The weird thing is, I can't for the life of me figure out why grown men, some of the smartest I've ever known—including leading "real sports" observer Bill Simmons—get excited about watching two guys in their underoos pretend to fight. The "male soap opera" answer seems incomplete, as do other potential theories like nostalgia for childhood and smart guys wanting a few hours a week to be not so smart. Intellectualizing it as an operatic struggle between good and evil carried out in a highly physical form of synchronized swimming doesn't really get at the answer, either.

But I do like it. I've reconciled myself with the fact that I will never "outgrow" wrestling. I might leave the fold for a few years here and there, but I'm always going to keep coming back. The last ten years I tried to ignore it as the WWE went public, went PG and lost its edge. Then everyone told me last year's WrestleMania was actually really good. Just when I thought I was out, they pulled me back in again.
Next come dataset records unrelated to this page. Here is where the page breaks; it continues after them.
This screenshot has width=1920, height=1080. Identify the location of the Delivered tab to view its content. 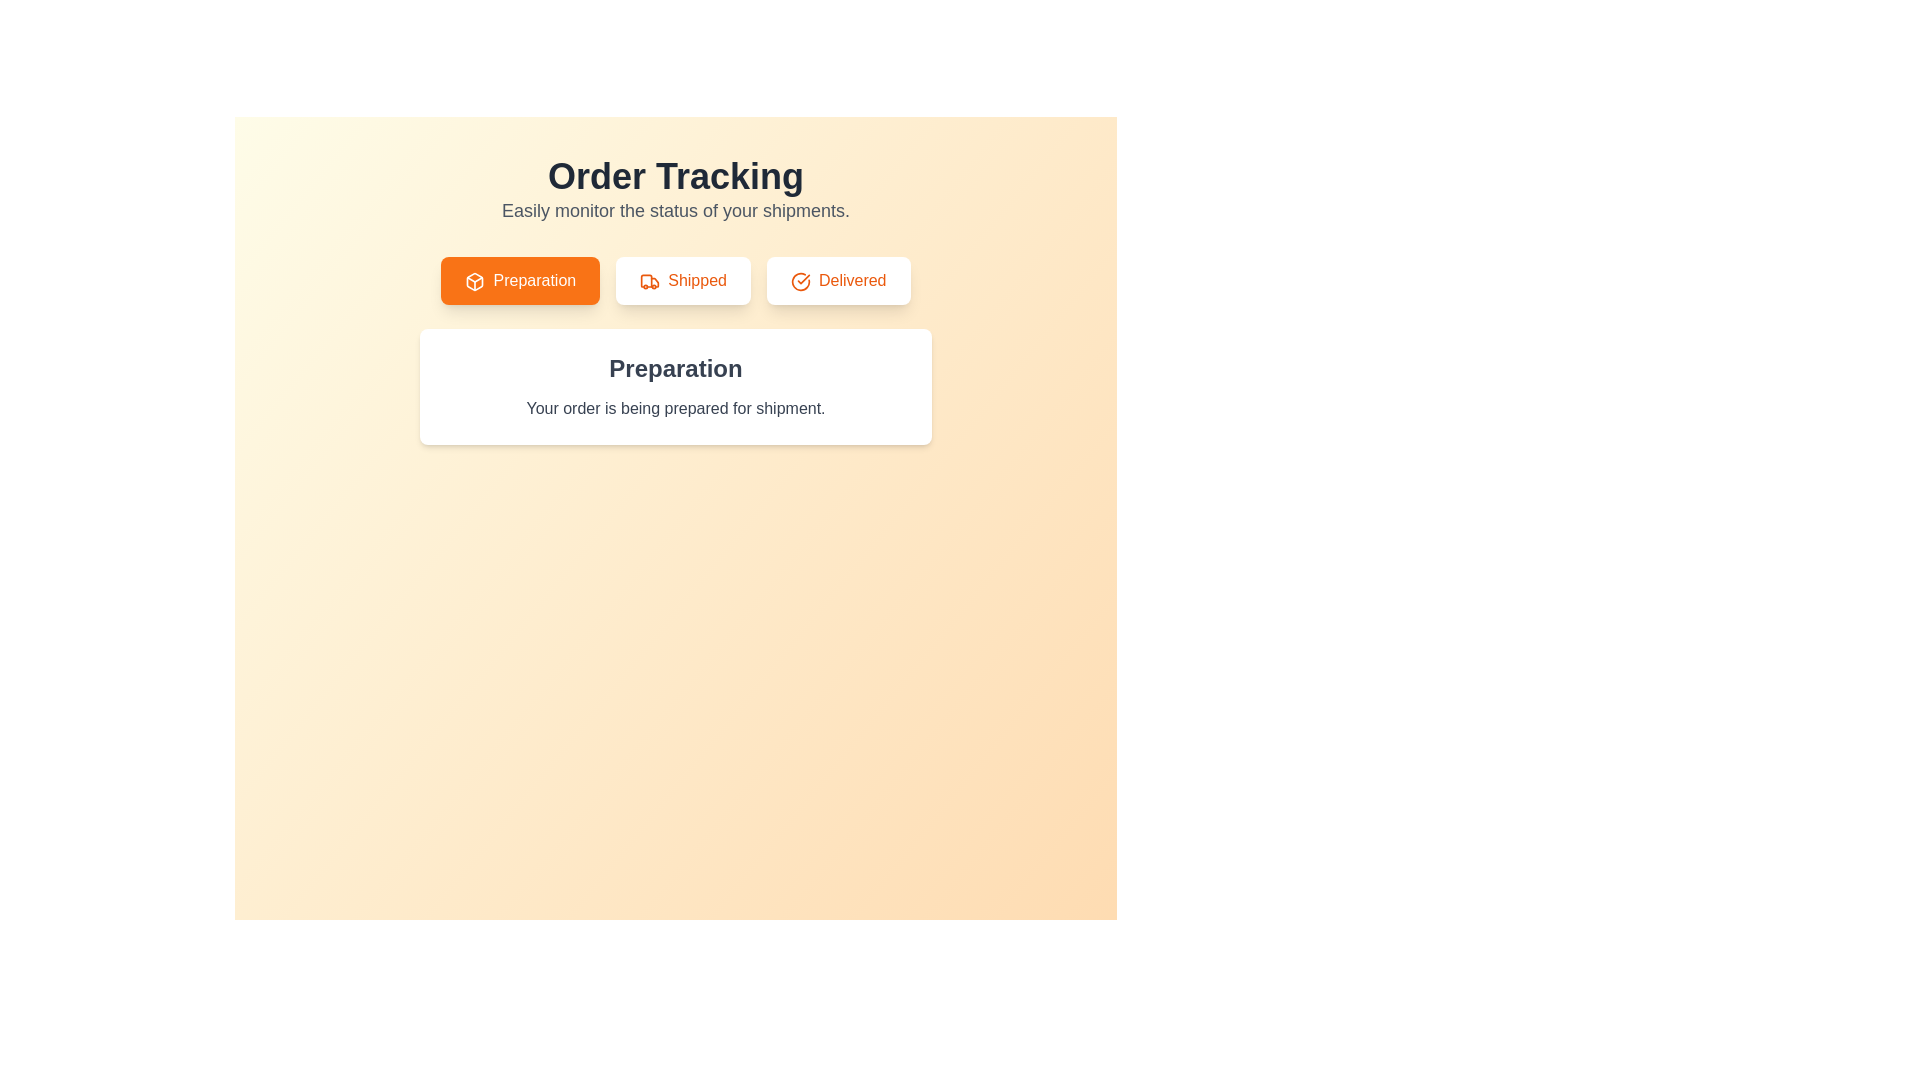
(838, 281).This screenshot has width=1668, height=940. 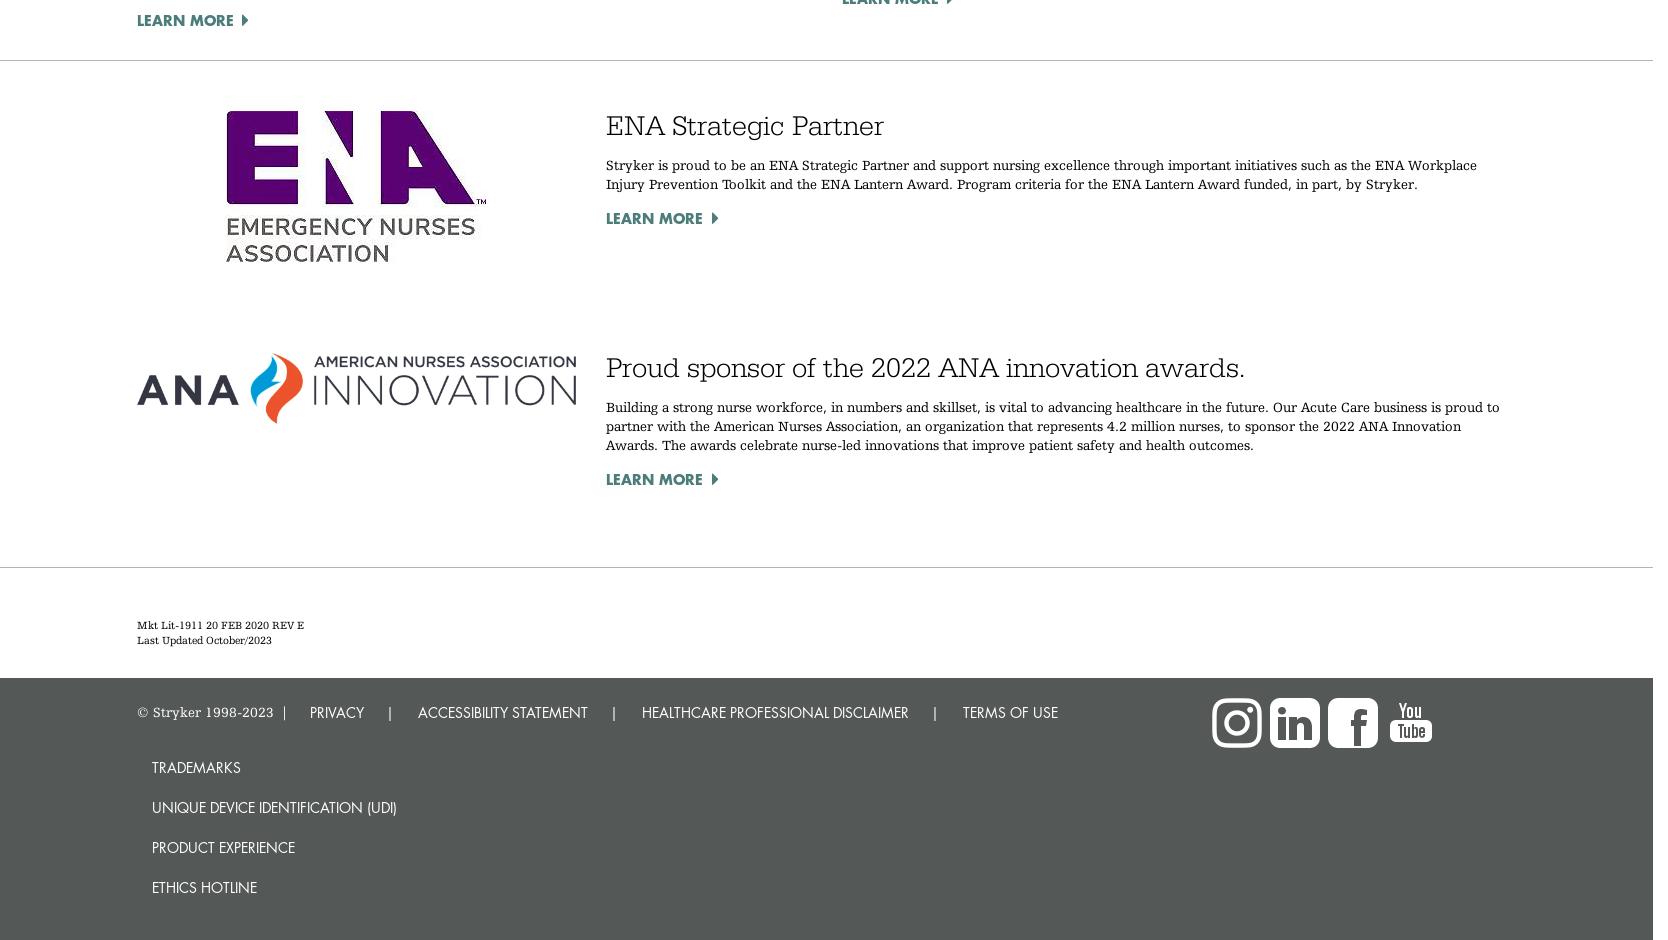 I want to click on 'Building a strong nurse workforce, in numbers and skillset, is vital to advancing healthcare in the future. Our Acute Care business is proud to partner with the American Nurses Association, an organization that represents 4.2 million nurses, to sponsor the 2022 ANA Innovation Awards. The awards celebrate nurse-led innovations that improve patient safety and health outcomes.', so click(x=1052, y=425).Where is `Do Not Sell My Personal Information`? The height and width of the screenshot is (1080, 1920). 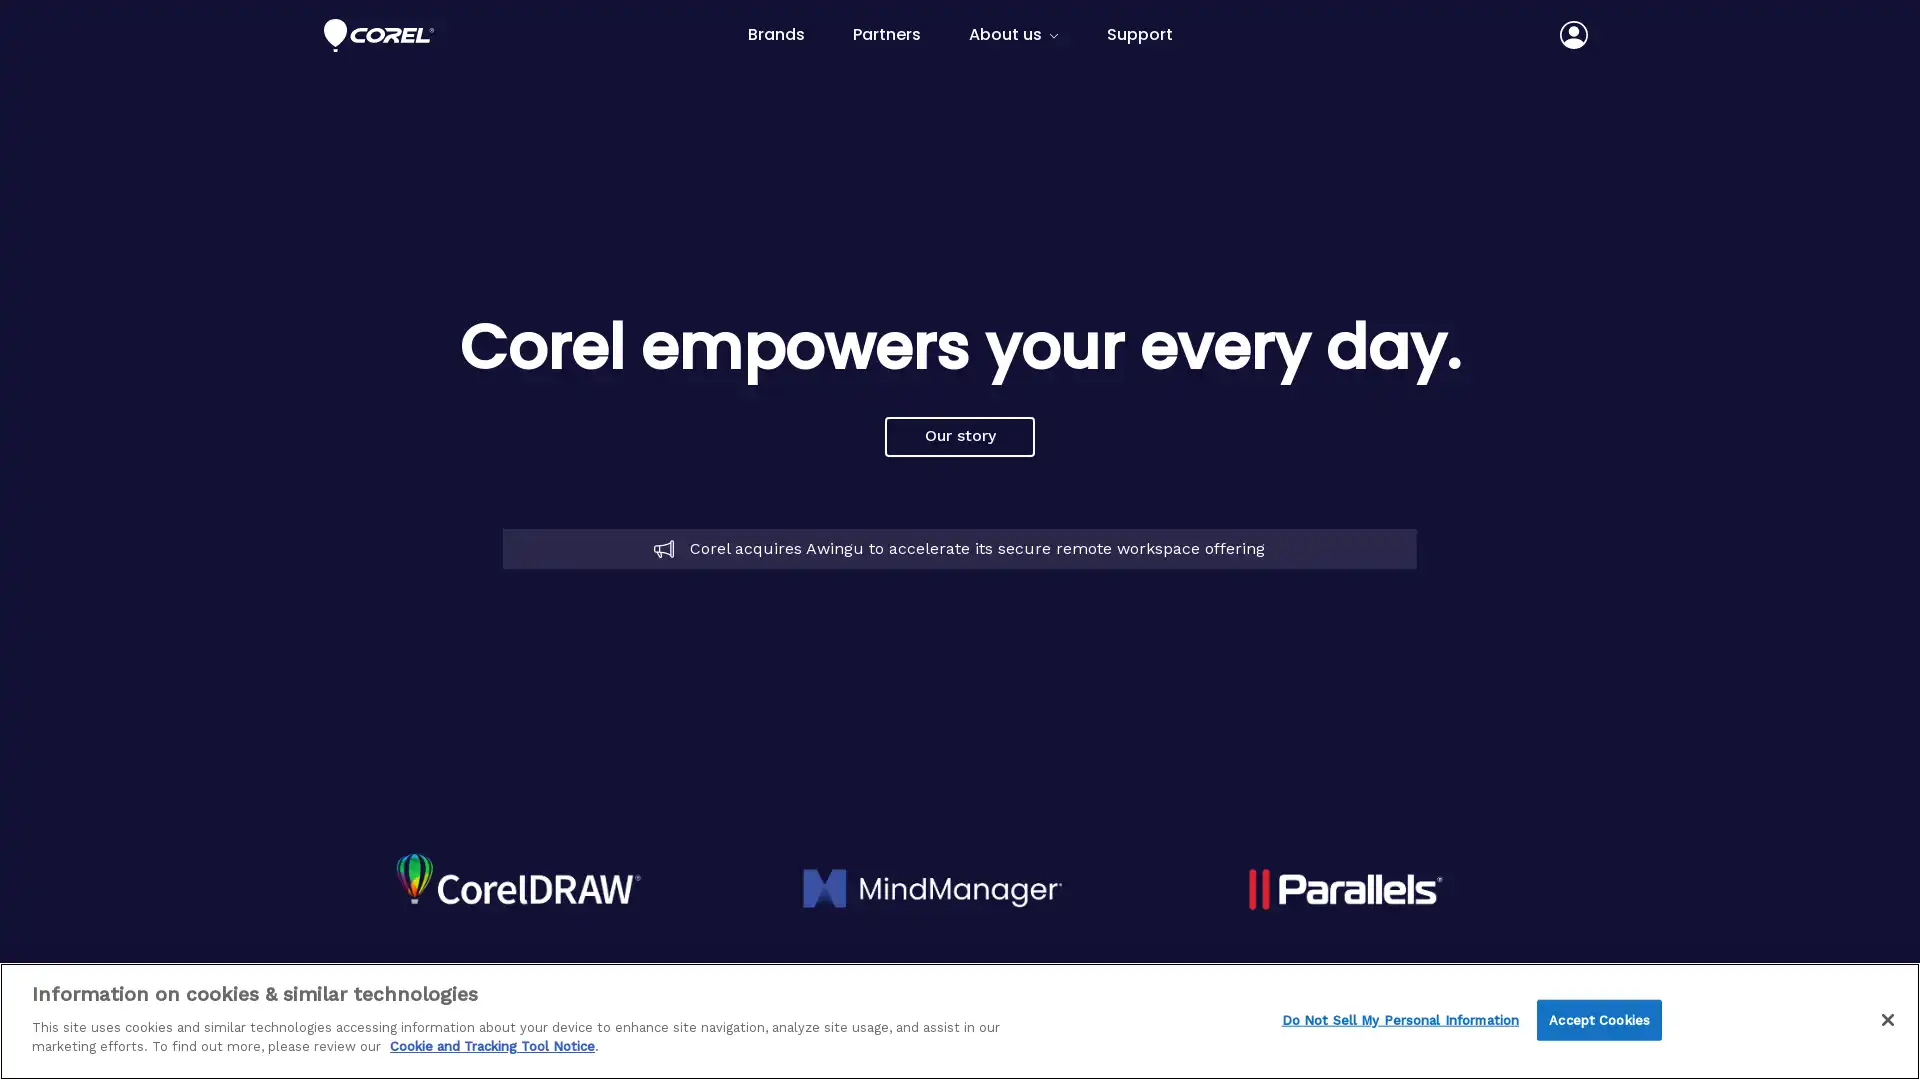
Do Not Sell My Personal Information is located at coordinates (1399, 1019).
The thing is, what goes on on-screen is only part of the fun. The other side of things is what happens backstage.

Thirty years ago, no one knew anything about "backstage" unless they were super connected. Nowadays, I don't know of any wrestling fan who isn't at least as interested in the shenanigans and machinations going on behind the scenes. You don't just watch RAW and the PPVs. You spend hours reading rumors about Haku ripping some dude's eye out or how Harley Race is the meanest son of a b***h to ever enter a ring. You want to know what Jim Cornette's take on ECW is and why Ole Anderson didn't go into the WWE Hall of Fame as a member of the Four Horsemen.

The matches are cool and everything, but all that backstage dirt and mythology is even cooler. It's not like contracts or trades or whatever happens in legitimate sports. What happens backstage is this convoluted power struggle between the boys in the locker room and the management team who, at least to a certain extent, pick who is going to be popular ("get pushed" in industry parlance).

Roman Reigns, who's headlining this weekend's Wrestlemania 31, is a perfect example: No one watching WWE actually likes him. Vince McMahon and Triple H have, for whatever reason (probably being gigantic and related to The Rock) decided that he's the guy to lead us all into the future, even as he gets booed night after night. He'll be facing Brock Lesnar, who recently swore off MMA, in a match that promises plenty of theatrics.

You don't get this kind of intensity with real sports. All you get is a bunch of guys fighting over a ball. UFC? Please. Most of the time that's two dudes falling asleep on each other for half an hour or some chump getting punched out in roughly 15 seconds.

One of the main benefits of a worked sport like pro wrestling is that you're always getting something that's planned to be exciting. Just think if nine innings of a baseball game were all loosely scripted for maximum dramatic impact. That's basically what wrestling delivers. Sometimes it "gets over" (actually works) and sometimes it doesn't, but the intent is to always give you the most emotionally engaging physical story possible.

And maybe that's why me and other guys like wrestling. Maybe, far from being a time-wasting spectacle for children and lunkheads, it's the true thinking man's sport. Maybe you do need some kind of elevated level of intelligence and cultural awareness to be into it.

Probably not, though. I mean, have you seen the crowds at TNA? You get a better quality of people at low-level NASCAR.

That's what we call "cheap heat." Look it up.